Figures from a confidential Met report in 2012 show only 10 per cent of full-time police officers are from ethnic minorities although minorities make up about 40 per cent of the city’s population.

That same “Diversity Health Check” report also highlighted a possible “white backlash” from officers worried about their own ­promotion prospects.

Mr Vaz said he was wary of the Met dragging its feet. The Labour MP added that during his seven years as chairman of the Home Affairs Committee he had heard several ministers, commissioners and officials assure him the police would become ­more representative at senior levels but “it still doesn’t happen”.

He said external headhunters should be hired to seek top ethnic minority talent around the country, even from outside police forces.

Mr Vaz added: “It is what ­businesses do when they have a recruitment ­problem. We should learn from business.

“People need to be identified and fast-tracked into senior jobs but that does not mean ­dropping standards because I am convinced the talent is there.

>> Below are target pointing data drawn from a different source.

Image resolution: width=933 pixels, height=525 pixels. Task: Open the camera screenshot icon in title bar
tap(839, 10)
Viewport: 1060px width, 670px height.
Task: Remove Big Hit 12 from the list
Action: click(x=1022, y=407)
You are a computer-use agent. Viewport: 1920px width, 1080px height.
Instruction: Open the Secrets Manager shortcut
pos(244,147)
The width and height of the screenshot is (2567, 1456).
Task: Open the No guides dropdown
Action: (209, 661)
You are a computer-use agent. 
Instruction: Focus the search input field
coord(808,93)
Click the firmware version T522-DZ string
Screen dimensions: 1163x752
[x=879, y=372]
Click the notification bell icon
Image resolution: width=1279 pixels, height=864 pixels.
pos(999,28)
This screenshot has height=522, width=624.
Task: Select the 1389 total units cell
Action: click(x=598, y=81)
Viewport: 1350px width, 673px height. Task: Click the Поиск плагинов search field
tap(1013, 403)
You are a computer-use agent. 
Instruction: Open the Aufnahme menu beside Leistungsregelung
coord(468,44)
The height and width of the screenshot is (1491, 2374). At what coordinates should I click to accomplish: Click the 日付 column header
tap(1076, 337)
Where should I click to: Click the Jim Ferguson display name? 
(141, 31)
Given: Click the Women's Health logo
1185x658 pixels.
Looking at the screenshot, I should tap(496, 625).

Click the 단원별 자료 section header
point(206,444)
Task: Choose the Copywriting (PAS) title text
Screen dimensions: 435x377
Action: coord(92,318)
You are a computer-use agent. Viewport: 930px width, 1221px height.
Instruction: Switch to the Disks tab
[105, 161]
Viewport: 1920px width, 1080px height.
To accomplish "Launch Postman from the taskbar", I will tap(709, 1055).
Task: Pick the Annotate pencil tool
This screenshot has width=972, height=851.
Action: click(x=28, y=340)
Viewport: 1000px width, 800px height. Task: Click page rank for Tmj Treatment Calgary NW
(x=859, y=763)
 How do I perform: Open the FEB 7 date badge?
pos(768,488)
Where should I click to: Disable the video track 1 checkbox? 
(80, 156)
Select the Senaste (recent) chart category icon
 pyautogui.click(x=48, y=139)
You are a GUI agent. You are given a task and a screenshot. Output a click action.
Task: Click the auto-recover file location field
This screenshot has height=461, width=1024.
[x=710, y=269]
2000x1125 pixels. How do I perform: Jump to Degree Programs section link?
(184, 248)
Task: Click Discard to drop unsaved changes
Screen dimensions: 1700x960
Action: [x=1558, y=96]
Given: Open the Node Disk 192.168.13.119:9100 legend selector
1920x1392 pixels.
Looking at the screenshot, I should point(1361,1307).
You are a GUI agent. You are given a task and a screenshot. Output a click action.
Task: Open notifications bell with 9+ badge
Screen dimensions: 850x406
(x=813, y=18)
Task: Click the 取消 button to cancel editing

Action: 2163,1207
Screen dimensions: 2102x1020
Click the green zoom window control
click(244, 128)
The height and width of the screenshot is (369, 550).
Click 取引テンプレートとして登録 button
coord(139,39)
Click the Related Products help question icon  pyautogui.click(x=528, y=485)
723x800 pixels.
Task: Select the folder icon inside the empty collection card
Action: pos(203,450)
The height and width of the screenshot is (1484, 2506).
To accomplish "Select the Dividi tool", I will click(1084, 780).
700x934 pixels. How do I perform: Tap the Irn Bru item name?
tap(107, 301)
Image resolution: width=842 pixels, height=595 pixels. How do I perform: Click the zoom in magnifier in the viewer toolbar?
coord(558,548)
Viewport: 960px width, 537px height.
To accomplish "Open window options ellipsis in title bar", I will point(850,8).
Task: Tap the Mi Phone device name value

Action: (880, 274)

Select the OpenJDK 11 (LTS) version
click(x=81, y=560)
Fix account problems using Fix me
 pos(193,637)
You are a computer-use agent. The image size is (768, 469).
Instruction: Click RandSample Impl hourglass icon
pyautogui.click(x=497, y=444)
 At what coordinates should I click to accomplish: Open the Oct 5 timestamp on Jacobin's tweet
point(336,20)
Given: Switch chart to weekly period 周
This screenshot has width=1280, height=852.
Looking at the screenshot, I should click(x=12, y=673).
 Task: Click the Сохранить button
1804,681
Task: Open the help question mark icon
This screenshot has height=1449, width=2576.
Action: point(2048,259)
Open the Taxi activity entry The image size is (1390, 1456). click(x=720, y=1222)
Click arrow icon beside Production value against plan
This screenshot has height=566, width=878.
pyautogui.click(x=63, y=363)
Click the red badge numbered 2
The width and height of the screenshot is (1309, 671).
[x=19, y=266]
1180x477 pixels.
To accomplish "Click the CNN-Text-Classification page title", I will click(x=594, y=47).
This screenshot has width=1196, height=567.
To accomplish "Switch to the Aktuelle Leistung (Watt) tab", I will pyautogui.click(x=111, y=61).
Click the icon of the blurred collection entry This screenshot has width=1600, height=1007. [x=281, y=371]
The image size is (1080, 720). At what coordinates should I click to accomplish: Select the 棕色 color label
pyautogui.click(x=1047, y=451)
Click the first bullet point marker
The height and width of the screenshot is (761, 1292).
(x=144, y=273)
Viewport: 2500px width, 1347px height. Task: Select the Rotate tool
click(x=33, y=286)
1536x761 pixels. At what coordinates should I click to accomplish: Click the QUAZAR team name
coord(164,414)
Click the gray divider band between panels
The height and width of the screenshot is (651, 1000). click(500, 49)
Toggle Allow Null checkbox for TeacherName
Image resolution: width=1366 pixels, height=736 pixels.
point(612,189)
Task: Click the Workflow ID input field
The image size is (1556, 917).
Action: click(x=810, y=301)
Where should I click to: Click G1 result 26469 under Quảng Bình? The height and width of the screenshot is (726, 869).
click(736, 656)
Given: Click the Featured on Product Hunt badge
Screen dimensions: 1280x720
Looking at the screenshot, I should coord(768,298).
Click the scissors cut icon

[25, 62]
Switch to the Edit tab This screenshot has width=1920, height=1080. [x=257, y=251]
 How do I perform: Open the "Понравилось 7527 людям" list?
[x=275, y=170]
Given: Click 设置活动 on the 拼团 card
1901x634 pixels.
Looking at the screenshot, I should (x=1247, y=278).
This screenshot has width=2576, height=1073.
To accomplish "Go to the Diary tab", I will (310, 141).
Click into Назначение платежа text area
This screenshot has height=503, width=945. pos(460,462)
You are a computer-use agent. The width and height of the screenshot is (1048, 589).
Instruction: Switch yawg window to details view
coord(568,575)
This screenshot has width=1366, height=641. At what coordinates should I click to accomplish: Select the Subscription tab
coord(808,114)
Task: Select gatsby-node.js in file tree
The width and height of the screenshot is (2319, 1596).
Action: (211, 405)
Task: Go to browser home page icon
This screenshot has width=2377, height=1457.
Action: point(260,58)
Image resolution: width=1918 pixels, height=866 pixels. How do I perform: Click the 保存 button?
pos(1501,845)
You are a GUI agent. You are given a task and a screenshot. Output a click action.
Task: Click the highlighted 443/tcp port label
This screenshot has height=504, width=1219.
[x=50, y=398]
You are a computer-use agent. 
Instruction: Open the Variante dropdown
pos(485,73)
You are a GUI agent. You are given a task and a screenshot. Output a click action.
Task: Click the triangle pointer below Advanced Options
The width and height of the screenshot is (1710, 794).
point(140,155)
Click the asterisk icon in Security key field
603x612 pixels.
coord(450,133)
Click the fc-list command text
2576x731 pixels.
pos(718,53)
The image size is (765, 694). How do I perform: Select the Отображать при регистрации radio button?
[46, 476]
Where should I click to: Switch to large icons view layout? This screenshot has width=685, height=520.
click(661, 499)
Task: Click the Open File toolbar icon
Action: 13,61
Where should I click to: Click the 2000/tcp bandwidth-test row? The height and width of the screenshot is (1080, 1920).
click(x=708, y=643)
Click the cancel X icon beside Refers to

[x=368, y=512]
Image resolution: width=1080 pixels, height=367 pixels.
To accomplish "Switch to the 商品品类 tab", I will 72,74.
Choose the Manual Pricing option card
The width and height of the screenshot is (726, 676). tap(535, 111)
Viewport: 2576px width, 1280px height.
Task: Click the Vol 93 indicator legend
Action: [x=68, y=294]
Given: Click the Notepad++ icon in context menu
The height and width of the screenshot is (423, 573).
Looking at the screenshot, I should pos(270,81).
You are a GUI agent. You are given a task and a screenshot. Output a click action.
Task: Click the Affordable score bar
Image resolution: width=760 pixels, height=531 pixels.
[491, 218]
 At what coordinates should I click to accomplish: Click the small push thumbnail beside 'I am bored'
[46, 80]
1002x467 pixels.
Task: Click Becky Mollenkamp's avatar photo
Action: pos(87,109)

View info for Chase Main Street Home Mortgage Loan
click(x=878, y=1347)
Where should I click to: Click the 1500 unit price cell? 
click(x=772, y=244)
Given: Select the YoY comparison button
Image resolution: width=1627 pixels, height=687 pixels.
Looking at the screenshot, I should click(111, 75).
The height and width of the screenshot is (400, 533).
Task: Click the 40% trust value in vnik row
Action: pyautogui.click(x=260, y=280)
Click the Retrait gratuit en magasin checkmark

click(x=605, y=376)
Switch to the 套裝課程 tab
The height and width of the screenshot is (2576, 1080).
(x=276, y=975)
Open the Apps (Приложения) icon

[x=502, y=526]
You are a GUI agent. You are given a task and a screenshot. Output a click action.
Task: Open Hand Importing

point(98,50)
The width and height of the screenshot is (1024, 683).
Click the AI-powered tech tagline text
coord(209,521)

“We are very much in a crisis mode when it comes to diversity in policing and we need to do something dramatic. The only way to do it is to progressively recruit people into jobs.

“At the very least I think it would be a good idea that the next time we have a vacancy for commissioner we should make it a rule that there is a black or minority ethnic candidate shortlisted for the job.”

Mr Vaz’s views were echoed ­yesterday by Janet Hills, chairwoman of the Metropolitan Black Police Association. She claimed “institutional racism” still existed at senior levels at Scotland Yard, adding: “The pro­cesses they have around recruitment are not fit for purpose.”